DOCUMENT EXCERPT:
This year has been a fantastic year for D.P. Watt. First, his short story collection, An Emporium of Automata, was reprinted by Eibonvale Press; we printed one of the stories from this collection, “Erbach’s Emporium of Automata”. Also, Watt has a new collection this year from Egaeus Press called The Phantasmagorical Imperative and Other Fabrications and Watt’s fiction was collected in the Zagava/Ex Occidente anthology, Infra Noir. There’s good reason why Watt had such an excellent year: his fiction is some of the most unique and fascinating in the contemporary Weird scene. As a writer, Watt is not afraid to push boundaries as his work covers a wide range of subjects from photography to theater to philosophy while utilizing elements from everything from magical realism to dark fantasy. Weird Fiction Review recently had a chance to catch up with Watt and we asked him some questions about his new releases.
Give us a bit of information about The Phantasmagorical Imperative and Other Fabrications. How does it fit into your body of work? What stories are new and where do others come from?
The Phantasmagorical Imperative and Other Fabrications collects shorts stories and two novellas from 2011 – 2013 and includes two previously unpublished tales, ‘By Nature’s Power Enshrined’ and ‘14ml of Matt Enamel #61’. It continues some of my interests in the transformative capacities of matter and the nature of objects.
The stories come from a range of publications. The two novellas were both published by Ex Occidente Press. ‘The Ten Dictates of Alfred Tesseller’ is a more experimental work, following two (or perhaps three) dead souls on a variety of journeys, and seems to be either loved or loathed. ‘Dehiscence’ was part of ‘The Last Thinkers’ boxed set, and, again explores the relationship we have to objects and the nature of caring for things and their histories.

EXTRACTED ENTRIES:
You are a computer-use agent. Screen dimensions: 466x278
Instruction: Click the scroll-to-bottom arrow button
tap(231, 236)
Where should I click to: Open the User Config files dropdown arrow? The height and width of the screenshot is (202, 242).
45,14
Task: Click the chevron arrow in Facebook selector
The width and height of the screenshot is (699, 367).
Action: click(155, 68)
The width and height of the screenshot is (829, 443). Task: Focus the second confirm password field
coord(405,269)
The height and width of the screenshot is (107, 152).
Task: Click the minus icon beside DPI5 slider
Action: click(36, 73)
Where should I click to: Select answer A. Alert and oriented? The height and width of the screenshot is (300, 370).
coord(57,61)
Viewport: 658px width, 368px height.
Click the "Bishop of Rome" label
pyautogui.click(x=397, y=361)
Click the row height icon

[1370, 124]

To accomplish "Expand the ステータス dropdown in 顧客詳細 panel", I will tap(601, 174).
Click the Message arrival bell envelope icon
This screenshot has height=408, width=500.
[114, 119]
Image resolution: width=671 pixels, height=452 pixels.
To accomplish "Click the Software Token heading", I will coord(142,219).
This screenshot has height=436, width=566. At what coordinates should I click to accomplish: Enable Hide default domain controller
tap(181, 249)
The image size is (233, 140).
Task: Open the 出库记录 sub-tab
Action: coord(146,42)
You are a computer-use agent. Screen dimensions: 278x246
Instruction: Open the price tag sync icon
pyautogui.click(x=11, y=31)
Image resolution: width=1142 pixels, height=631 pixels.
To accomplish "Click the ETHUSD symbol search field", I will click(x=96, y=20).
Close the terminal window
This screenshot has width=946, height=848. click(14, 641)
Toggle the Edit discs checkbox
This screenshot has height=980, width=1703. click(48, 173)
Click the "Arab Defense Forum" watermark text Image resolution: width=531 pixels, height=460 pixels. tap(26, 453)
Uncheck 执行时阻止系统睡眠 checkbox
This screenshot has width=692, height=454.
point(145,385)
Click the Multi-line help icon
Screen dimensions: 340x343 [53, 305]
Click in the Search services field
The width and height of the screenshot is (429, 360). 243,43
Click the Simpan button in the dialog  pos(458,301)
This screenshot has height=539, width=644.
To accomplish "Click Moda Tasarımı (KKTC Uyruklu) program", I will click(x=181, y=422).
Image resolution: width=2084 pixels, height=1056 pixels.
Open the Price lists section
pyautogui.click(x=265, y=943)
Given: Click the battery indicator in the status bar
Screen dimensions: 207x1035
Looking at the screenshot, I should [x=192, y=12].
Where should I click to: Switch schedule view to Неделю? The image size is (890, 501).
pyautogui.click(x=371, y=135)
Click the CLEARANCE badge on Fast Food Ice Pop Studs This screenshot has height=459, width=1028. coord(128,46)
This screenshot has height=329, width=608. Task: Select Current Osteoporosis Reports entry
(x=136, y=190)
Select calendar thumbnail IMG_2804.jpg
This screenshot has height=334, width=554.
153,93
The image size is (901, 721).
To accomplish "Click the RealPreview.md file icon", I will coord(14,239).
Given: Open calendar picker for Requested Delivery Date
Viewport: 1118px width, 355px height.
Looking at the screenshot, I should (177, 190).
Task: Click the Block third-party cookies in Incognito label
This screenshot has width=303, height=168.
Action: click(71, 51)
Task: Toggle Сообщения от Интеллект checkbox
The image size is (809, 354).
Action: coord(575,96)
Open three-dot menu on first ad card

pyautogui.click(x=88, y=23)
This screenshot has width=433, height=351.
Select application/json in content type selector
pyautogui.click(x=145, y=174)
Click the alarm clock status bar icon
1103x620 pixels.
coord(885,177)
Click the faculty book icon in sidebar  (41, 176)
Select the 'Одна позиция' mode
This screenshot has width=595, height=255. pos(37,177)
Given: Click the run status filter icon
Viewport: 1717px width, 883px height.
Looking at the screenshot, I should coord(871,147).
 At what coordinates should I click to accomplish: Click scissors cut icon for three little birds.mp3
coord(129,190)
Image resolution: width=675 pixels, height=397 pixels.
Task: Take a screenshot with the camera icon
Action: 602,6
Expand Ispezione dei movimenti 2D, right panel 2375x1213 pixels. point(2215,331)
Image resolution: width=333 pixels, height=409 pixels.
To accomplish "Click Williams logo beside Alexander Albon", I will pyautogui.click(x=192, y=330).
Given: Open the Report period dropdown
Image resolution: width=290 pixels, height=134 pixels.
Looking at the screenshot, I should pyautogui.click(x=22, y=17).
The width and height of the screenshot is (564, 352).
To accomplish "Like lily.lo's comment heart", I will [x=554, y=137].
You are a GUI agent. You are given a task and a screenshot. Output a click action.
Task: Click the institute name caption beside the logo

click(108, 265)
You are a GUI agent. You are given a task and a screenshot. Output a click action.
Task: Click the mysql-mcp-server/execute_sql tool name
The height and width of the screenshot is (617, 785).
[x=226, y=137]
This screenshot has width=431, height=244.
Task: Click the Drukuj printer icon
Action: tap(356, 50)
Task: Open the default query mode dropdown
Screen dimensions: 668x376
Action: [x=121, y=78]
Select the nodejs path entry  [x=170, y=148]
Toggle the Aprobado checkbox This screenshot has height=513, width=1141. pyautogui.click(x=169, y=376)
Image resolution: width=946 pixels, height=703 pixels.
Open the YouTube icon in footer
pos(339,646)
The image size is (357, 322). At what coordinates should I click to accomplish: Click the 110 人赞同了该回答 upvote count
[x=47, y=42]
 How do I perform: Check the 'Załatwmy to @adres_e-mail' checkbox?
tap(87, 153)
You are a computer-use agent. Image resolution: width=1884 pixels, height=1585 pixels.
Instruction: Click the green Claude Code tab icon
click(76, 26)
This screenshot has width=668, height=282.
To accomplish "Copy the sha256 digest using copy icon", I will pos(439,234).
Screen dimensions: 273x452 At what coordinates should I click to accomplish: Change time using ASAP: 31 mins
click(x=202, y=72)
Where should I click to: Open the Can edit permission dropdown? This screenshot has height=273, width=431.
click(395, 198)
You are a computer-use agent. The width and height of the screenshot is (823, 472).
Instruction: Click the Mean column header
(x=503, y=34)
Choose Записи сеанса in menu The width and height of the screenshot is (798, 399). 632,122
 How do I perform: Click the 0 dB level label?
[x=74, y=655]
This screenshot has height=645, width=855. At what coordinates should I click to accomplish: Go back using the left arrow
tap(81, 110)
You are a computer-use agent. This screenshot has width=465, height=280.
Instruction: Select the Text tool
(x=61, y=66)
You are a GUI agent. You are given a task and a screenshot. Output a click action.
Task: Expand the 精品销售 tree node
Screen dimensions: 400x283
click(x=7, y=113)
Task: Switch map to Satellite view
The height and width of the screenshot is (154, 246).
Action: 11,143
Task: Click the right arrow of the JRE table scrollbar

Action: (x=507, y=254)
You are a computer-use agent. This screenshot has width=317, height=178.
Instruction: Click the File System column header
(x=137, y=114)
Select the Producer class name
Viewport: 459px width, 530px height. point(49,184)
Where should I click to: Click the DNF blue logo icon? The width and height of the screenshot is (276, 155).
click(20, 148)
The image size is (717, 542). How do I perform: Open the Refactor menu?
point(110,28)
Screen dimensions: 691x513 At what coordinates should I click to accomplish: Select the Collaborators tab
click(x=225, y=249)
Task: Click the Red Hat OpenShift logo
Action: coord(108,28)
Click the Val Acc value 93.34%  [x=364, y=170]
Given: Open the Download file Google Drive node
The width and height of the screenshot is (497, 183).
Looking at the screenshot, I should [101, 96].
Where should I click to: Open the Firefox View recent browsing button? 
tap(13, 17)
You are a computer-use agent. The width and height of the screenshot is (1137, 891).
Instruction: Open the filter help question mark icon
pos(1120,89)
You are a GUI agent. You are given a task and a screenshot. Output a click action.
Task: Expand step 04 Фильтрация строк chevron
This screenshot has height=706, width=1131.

TO-DO LIST:
a) Reproduce the part of the D.P. Watt interview that begins at the words "The Phantasmagorical Imperative and Other Fabrications collects" and stops after "and their histories.".
b) Does the D.P. Watt interview support each statement? (i) The Phantasmagorical Imperative and Other Fabrications came out from Eibonvale Press. (ii) Both novellas in that collection were published by Ex Occidente Press. (iii) The collection includes three previously unpublished tales.
Answer using only the D.P. Watt interview.

OUTPUTS BY TASK:
a)
The Phantasmagorical Imperative and Other Fabrications collects shorts stories and two novellas from 2011 – 2013 and includes two previously unpublished tales, ‘By Nature’s Power Enshrined’ and ‘14ml of Matt Enamel #61’. It continues some of my interests in the transformative capacities of matter and the nature of objects.
The stories come from a range of publications. The two novellas were both published by Ex Occidente Press. ‘The Ten Dictates of Alfred Tesseller’ is a more experimental work, following two (or perhaps three) dead souls on a variety of journeys, and seems to be either loved or loathed. ‘Dehiscence’ was part of ‘The Last Thinkers’ boxed set, and, again explores the relationship we have to objects and the nature of caring for things and their histories.

b)
(i) No: "Watt has a new collection this year from Egaeus Press called The Phantasmagorical Imperative and Other Fabrications"
(ii) Yes: "The two novellas were both published by Ex Occidente Press."
(iii) No: "includes two previously unpublished tales"